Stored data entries
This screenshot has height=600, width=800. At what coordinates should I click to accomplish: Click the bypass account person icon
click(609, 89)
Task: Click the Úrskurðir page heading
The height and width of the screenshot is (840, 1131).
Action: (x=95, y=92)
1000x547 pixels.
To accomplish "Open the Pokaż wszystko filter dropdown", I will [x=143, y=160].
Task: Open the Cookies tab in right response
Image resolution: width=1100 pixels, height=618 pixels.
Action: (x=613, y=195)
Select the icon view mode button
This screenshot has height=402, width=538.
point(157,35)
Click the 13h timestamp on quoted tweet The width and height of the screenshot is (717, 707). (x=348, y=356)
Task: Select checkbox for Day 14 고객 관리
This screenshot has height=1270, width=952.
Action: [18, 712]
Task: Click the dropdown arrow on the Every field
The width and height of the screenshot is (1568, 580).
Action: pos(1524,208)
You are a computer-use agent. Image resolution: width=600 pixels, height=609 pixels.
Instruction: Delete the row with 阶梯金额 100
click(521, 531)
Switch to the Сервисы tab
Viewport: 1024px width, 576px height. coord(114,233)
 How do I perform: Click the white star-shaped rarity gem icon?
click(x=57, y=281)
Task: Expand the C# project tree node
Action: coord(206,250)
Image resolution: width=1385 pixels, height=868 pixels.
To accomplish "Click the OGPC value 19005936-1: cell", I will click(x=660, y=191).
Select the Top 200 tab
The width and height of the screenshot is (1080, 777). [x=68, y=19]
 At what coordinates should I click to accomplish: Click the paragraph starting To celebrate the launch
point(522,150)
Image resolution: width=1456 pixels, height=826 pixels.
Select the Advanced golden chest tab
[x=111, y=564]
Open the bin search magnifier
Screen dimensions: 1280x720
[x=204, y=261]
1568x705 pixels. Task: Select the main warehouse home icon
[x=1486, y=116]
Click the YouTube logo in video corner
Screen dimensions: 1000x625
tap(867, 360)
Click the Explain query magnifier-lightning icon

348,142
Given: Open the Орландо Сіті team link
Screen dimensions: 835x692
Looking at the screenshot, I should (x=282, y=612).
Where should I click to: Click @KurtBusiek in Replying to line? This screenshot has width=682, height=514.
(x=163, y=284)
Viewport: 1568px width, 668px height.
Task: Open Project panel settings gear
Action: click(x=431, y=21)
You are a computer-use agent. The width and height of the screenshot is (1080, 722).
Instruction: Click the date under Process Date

**What is needed:**
When a line above includes the word "will", please list that line.

**Exercise solution:**
To accomplish "Open the Pokaż wszystko filter dropdown", I will [x=143, y=160].
To accomplish "Click the OGPC value 19005936-1: cell", I will click(x=660, y=191).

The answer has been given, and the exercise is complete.